I’ve run numerous tests using “rclone ls” to verify that some combination of flags wouldn’t ameliorate the issue to no avail. The two flags that had the most effect were “–fast-list” (positive) and “–dir-chunk-size” with values less than 1000 (negative).
time ( rclone ls GD:/Crypt/qtven3b8rorak2le5h4htl55hg --verbose=2 )
2018/04/12 10:55:23 DEBUG : rclone: Version "v1.40-065-ge82452ceβ" starting with parameters ["/usr/bin/rclone" "--verbose=2" "ls" "GD:/Crypt/qtven3b8rorak2le5h4htl55hg" "--verbose=2"]

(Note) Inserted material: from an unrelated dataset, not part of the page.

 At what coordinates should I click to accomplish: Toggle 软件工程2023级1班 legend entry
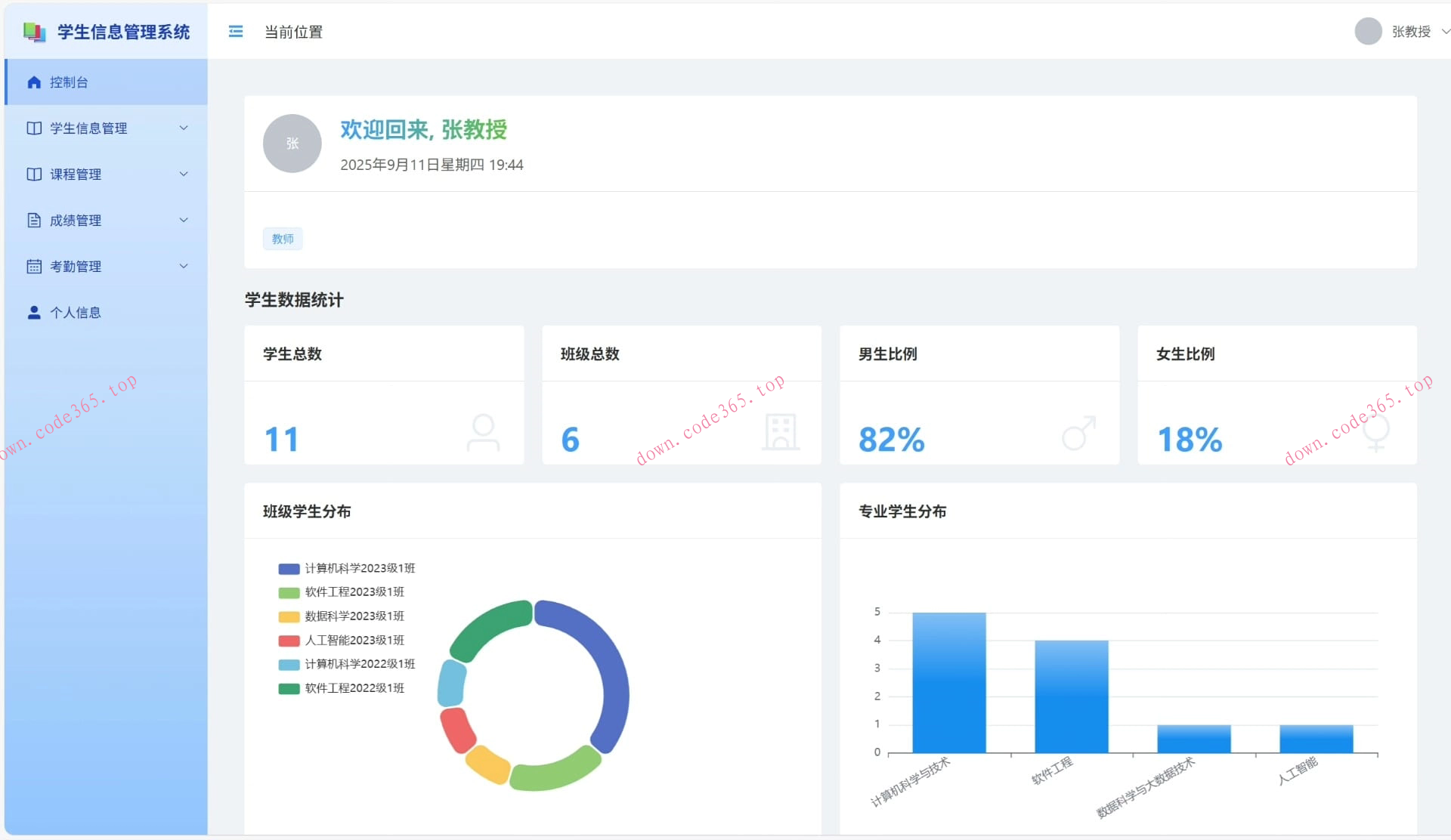[354, 592]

2018/04/12 10:55:23 INFO : Google drive root 'Crypt/qtven3b8rorak2le5h4htl55hg': Modify window is 1ms
2018/04/12 11:04:03 DEBUG : 18 go routines active
2018/04/12 11:04:03 DEBUG : rclone: Version "v1.40-065-ge82452ceβ" finishing with parameters ["/usr/bin/rclone" "--verbose=2" "ls" "GD:/Crypt/qtven3b8rorak2le5h4htl55hg" "--verbose=2"]

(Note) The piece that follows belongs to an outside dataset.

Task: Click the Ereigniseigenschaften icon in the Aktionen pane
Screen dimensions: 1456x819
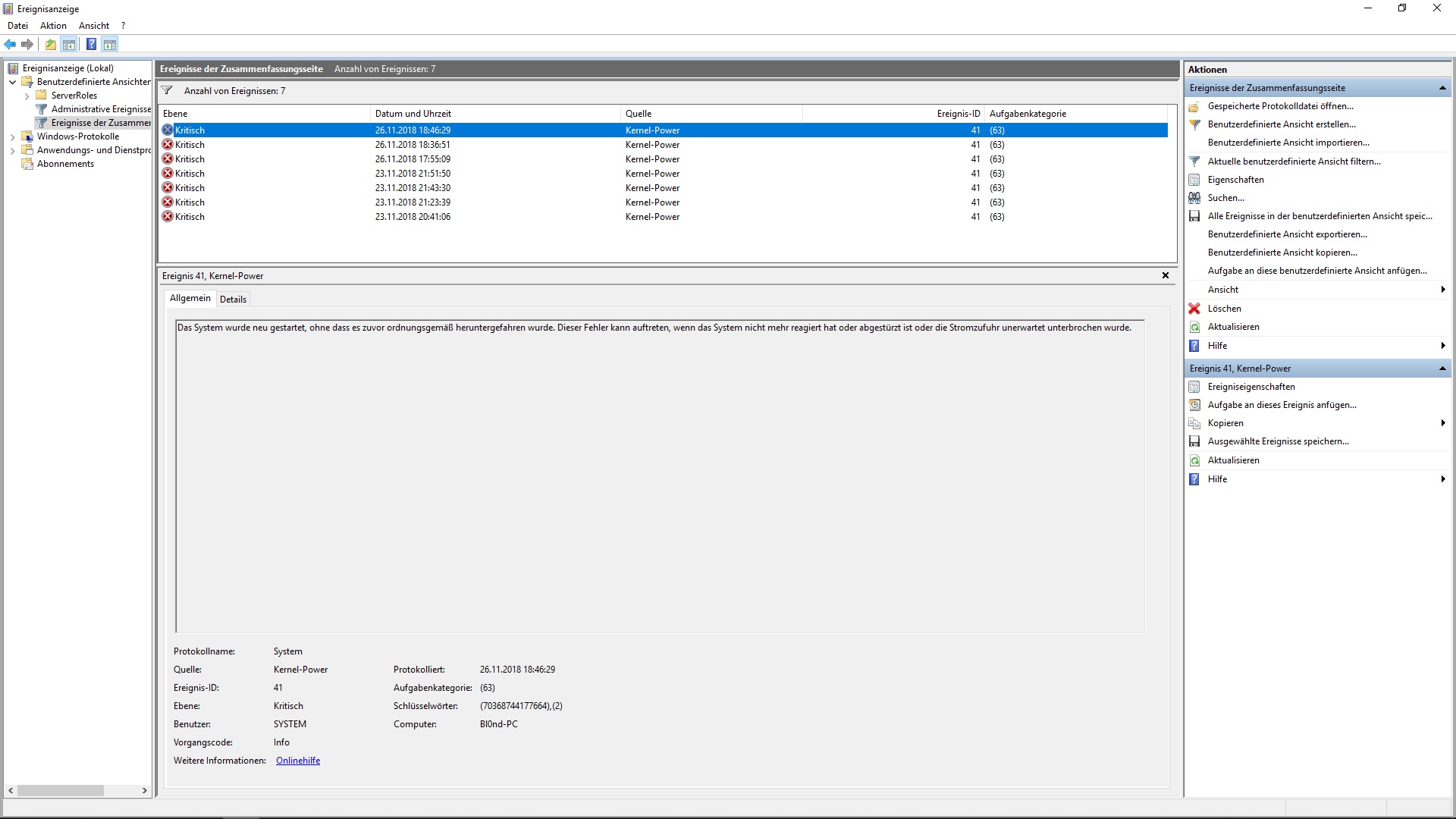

( rclone ls GD:/Crypt/qtven3b8rorak2le5h4htl55hg --verbose=2; ) 2.77s user 1.15s system 0% cpu 7:05.92 total
With all that said, I don’t know if the bug lies with rclone, fuse, or the applications that handle the long directory listing times poorly. I was curious if anyone else had run into this and found a solutiont.
What’s the mount and the commands you are trying to do when you pull the directory?
My biggest dir is only 1750 entries and it doesn’t work well if I do the first cache build by doing something like “ls -alR | wc -l” in there. If I let Plex scan the dir, it seems to step through in a nicer fashion as I think it does an ls at the top level and then goes through each folder.
I wonder if the problem is more exponential than linear if you cross a threshold.
I used rclone ls only to test what kind of effect various parameters had on the speed of recursively listing a directory, but did not result in anything useful. As you’ve further pointed out, most variation was probably due to outside variables and not relevant.
I can produce the results reliably and have a verbose log saved. This is the part containing what was asked:
Thanks. From that log (the directory listings inside the ReadDirAll and the >ReadDirAll it is very clear that this a problem with the cache backend recursing (or maybe looking only 1 more directory deep) on the directory read.
I had a look at the code, but I could see anything obviously wrong… I think it is probably best if you summarise this in a new issue on github and we can get @remus.bunduc to take a look at it.